Single leg deadlifts strengthen the ankles and knees.

This is a simple exercise that doesn’t need any equipment and can be done anywhere. All you have to do is balance yourself on one leg while leaning forward a little. You could slightly bend your knees for support. Stretch your hands, one in front and the other at the back. Hold this position and repeat a few times. This helps in strengthening your ankle and knee joints and also improve mobility.7

8. Weighted Back Squats

Weighted back squats strengthen lower-body muscles, burn calories, and improve mobility.

This exercise makes for a great full body workout. Do this under the supervision of a certified trainer. You will have to lift weights on the back of your shoulders while squatting. This strengthens your lower-body muscles, burns calories, and improves overall body mobility.8

9. Deadlifts

Dead lifts strengthen the upper and lower body.

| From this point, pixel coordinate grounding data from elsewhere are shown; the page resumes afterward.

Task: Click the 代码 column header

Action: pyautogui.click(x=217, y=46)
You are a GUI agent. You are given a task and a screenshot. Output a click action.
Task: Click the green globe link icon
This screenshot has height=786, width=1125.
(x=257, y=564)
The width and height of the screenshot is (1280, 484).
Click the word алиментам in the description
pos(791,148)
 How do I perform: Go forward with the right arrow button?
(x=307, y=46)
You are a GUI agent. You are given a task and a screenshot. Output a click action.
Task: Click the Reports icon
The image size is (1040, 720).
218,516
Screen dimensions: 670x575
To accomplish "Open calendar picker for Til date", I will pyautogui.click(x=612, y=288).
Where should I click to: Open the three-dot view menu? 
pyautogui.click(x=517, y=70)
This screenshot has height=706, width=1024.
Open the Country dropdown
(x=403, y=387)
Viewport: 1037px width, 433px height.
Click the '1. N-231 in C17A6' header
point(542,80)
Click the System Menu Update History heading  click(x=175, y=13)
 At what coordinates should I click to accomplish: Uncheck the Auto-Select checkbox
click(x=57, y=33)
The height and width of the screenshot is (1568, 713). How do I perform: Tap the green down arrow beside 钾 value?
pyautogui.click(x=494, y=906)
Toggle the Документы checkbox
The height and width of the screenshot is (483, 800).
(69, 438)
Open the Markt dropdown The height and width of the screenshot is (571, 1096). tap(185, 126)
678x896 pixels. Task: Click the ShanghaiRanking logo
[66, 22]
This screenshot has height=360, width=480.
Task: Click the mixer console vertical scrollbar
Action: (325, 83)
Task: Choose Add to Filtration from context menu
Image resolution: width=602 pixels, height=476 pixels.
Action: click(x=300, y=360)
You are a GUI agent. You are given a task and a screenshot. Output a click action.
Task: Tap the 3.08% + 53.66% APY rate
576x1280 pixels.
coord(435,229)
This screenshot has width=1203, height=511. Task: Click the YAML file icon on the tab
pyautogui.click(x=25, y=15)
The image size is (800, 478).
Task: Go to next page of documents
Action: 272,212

If you thought that deadlifts were only for professional weightlifters, then think again. Deadlifts strengthen both your upper and lower body and are safe to practice. If you are unable to hold the bar, you could simply drop it.9

10. Banded Pull-Apart

Banded pull apart stimulates the back and strengthens joints

The banded pull-apart is a simple yet highly beneficial exercise that stimulates the back, loosens the muscles, and strengthens the joints. To perform this exercise, you need to hold a resistance band with your arms extended in front of you at chest height and slowly pull the band apart. Learn the technique with the help of a trainer initially before you try it yourself.10

A good workout routine focuses on both strength and cardiovascular health. While heading to the gym regularly is half the battle won, incorporating these exercises will ensure that you leave no muscle behind on your way to achieving your fitness goals.